Examine the records and identify each line that includes the string "rozmiar". Copy those lines.
MATERIAL SUPPLIED START
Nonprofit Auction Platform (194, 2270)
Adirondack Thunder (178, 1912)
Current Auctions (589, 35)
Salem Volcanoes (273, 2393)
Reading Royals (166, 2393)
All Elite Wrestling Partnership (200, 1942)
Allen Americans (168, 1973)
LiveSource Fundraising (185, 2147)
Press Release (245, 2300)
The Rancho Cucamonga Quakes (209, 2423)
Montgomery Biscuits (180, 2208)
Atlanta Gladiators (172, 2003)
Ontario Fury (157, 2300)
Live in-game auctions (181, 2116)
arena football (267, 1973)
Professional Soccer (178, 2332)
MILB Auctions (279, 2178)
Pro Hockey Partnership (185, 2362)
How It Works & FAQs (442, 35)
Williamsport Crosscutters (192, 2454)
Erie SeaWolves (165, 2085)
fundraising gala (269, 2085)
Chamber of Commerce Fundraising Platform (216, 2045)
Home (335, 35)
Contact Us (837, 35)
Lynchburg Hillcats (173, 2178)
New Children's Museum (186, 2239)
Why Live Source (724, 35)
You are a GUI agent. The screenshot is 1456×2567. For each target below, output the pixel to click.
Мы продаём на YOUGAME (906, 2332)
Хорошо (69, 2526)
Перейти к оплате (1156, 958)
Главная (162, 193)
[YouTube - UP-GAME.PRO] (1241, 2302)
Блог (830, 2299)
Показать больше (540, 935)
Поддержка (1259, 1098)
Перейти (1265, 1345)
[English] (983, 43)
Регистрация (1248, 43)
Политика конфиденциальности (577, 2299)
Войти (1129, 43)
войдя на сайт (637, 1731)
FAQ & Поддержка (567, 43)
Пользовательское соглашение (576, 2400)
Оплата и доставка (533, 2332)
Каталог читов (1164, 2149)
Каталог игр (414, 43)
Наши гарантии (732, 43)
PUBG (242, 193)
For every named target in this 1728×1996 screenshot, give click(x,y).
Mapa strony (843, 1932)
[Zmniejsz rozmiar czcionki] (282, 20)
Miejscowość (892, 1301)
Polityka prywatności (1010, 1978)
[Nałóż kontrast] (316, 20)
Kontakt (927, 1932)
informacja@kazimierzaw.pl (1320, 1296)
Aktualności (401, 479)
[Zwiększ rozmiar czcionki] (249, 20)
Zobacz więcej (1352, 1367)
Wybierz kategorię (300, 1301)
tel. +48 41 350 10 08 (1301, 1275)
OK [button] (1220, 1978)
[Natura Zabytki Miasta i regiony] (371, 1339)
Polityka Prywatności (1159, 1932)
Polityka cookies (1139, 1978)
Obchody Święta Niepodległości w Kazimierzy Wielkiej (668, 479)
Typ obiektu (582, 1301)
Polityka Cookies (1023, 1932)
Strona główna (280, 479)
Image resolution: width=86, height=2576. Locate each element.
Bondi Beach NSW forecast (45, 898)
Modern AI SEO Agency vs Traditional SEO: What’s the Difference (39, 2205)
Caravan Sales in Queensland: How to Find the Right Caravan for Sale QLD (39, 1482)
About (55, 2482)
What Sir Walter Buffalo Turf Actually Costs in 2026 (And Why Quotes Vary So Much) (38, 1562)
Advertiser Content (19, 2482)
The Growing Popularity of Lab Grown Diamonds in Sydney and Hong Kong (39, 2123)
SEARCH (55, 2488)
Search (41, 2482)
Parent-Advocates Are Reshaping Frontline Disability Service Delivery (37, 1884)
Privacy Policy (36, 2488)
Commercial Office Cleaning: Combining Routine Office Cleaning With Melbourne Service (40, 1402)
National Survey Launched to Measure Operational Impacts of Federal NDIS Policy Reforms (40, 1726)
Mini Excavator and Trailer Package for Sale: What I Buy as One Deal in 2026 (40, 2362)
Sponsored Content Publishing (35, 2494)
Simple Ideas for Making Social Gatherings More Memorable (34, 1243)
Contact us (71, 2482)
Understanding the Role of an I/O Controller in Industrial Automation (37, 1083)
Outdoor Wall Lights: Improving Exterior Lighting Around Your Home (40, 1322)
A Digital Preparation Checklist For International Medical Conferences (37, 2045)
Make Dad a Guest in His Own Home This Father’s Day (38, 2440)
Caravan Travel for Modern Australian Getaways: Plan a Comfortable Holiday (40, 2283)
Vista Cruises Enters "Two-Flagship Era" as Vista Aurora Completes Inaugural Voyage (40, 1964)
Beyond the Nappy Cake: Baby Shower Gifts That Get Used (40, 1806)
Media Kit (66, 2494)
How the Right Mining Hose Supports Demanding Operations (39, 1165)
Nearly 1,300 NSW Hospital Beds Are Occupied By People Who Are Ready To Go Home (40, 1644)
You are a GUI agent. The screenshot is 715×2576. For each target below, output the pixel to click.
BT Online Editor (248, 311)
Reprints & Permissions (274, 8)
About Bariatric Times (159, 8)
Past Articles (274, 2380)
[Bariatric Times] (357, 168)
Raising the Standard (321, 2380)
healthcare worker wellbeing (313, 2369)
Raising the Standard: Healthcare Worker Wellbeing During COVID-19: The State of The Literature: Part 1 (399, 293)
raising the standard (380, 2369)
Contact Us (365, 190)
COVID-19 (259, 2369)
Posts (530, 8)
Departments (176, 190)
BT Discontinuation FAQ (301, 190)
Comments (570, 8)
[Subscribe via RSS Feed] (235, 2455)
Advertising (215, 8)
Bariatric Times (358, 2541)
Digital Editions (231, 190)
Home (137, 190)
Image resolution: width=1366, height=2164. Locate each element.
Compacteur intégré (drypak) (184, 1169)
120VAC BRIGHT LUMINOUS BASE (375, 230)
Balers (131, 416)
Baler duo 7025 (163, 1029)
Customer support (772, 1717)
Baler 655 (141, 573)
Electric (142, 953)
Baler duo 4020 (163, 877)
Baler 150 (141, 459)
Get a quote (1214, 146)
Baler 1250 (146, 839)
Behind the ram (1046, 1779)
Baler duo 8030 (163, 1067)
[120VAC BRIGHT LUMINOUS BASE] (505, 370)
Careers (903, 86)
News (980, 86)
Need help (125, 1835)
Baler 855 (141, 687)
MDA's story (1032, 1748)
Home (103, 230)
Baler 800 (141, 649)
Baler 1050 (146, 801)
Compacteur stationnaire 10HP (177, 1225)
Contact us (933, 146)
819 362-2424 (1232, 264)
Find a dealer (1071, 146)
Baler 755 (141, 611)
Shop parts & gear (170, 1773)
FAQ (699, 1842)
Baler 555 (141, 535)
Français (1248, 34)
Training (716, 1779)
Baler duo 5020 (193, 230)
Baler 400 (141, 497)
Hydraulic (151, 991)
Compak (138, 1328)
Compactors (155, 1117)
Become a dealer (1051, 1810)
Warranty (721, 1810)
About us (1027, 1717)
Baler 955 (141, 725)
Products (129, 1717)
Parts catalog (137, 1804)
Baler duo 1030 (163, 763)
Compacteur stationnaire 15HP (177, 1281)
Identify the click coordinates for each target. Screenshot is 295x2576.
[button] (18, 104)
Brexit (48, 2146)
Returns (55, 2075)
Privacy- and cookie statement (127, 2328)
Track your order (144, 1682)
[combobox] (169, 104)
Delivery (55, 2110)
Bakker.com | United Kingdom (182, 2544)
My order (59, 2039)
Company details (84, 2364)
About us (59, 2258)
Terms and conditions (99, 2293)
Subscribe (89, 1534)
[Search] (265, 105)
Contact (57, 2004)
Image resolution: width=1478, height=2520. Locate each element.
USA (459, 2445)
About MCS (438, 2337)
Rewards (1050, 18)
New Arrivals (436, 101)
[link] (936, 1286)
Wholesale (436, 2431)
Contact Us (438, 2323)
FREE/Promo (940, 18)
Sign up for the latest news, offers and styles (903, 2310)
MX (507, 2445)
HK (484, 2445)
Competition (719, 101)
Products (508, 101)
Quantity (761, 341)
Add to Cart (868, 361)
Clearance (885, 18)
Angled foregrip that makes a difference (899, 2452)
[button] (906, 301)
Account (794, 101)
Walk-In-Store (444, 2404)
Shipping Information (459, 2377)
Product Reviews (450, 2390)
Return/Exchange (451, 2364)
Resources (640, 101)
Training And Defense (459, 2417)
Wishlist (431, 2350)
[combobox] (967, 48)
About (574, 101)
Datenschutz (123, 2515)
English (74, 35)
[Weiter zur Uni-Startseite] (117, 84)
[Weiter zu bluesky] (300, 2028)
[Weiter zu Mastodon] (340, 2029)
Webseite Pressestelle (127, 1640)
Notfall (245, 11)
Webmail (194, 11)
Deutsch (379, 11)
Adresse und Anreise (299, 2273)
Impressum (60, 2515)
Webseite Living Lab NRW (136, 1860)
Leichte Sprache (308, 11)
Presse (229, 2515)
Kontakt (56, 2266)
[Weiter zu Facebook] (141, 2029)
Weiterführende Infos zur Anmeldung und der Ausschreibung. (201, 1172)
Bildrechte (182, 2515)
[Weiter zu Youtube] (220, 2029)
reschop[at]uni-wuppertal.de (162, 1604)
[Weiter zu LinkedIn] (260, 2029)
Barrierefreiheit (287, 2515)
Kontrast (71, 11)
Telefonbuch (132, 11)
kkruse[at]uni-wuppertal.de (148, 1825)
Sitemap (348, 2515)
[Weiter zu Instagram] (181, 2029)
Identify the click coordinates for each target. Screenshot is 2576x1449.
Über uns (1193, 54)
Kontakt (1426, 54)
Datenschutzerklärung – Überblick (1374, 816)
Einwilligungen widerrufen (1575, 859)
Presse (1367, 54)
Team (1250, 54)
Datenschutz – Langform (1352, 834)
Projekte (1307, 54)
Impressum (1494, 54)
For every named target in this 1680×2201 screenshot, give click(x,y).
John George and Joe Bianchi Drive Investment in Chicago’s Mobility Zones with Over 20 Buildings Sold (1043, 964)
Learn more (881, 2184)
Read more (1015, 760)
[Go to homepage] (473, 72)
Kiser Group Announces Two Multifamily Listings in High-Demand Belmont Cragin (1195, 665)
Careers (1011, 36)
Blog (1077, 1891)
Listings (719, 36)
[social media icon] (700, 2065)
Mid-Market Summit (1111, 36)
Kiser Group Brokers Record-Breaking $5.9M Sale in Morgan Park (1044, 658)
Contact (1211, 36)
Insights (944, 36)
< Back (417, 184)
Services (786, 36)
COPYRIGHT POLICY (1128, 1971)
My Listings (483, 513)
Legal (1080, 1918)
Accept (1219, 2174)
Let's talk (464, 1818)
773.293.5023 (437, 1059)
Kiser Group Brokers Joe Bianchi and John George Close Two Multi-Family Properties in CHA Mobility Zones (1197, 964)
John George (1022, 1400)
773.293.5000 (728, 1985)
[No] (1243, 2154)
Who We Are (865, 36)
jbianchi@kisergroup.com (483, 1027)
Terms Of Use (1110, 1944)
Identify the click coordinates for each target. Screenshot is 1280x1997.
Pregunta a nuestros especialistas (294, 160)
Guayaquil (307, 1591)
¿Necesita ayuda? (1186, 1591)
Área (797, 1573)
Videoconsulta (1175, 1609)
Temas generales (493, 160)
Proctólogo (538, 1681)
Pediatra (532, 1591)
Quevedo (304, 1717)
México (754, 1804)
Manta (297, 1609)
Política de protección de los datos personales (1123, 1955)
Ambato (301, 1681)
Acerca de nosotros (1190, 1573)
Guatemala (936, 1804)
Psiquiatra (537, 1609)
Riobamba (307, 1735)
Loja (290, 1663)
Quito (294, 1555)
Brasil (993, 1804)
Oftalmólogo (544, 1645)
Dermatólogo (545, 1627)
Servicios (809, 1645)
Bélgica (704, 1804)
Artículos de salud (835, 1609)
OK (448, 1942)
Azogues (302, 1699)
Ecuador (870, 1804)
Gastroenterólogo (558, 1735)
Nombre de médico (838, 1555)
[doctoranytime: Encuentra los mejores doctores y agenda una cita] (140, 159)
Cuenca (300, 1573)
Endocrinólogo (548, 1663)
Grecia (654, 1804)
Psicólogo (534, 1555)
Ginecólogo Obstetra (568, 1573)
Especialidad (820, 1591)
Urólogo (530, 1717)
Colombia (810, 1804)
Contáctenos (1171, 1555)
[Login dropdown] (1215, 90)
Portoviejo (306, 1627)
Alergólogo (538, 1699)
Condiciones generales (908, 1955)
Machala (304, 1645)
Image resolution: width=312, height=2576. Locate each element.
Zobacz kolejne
MATERIAL SUPPLIED END
» REPLY TO THE TASK
[Zmniejsz rozmiar czcionki] (282, 20)
[Zwiększ rozmiar czcionki] (249, 20)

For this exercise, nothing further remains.